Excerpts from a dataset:

☆ ☆ ☆ ☆ ☆

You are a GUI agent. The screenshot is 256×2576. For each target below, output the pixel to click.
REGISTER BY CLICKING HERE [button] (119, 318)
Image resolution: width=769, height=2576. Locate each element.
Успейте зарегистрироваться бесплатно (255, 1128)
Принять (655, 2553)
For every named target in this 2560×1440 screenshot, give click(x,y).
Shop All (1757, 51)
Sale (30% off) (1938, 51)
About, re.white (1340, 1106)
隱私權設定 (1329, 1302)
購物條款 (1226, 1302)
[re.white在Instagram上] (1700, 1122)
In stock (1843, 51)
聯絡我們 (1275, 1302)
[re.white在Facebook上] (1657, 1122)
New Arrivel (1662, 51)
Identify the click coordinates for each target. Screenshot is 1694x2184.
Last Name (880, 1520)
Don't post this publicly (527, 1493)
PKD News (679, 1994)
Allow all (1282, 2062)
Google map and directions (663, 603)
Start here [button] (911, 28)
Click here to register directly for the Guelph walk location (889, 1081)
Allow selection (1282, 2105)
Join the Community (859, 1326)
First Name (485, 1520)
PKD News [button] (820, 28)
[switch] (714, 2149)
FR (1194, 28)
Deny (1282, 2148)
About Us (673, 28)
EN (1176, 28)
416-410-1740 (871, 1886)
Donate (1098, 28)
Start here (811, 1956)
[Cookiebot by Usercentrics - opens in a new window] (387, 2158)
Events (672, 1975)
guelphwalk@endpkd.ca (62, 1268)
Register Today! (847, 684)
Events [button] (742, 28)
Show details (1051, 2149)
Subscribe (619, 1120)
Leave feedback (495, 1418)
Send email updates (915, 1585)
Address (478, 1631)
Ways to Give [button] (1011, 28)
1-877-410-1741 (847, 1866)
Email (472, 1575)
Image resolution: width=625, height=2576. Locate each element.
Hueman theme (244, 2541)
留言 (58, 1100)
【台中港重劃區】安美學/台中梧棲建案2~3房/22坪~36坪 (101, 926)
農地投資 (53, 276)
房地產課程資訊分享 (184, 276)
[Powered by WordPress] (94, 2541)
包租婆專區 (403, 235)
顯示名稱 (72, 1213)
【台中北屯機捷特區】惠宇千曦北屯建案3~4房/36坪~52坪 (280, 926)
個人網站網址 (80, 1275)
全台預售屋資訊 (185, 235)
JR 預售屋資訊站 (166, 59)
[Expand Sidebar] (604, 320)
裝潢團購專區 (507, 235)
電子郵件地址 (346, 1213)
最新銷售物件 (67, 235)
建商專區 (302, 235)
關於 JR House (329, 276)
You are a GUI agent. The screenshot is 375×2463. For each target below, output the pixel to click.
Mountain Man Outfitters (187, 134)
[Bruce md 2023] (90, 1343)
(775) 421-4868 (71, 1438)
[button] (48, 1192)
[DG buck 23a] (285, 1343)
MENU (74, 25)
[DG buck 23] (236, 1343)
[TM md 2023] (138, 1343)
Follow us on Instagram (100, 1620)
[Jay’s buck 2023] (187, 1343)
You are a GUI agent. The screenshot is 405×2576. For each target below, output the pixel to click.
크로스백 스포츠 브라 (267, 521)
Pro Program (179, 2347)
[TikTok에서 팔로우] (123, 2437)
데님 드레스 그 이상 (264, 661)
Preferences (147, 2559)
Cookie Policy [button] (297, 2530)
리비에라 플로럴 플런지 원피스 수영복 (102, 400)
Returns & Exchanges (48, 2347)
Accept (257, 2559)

☆ ☆ ☆ ☆ ☆

- What to do: As the answer, set down only the lines from the data above between the one holding "Identify the click" and the one holding "Start here [button] (911, 28)", inclusive, exactly as they read.

- Exercise response:
Identify the click coordinates for each target. Screenshot is 1694x2184.
Last Name (880, 1520)
Don't post this publicly (527, 1493)
PKD News (679, 1994)
Allow all (1282, 2062)
Google map and directions (663, 603)
Start here [button] (911, 28)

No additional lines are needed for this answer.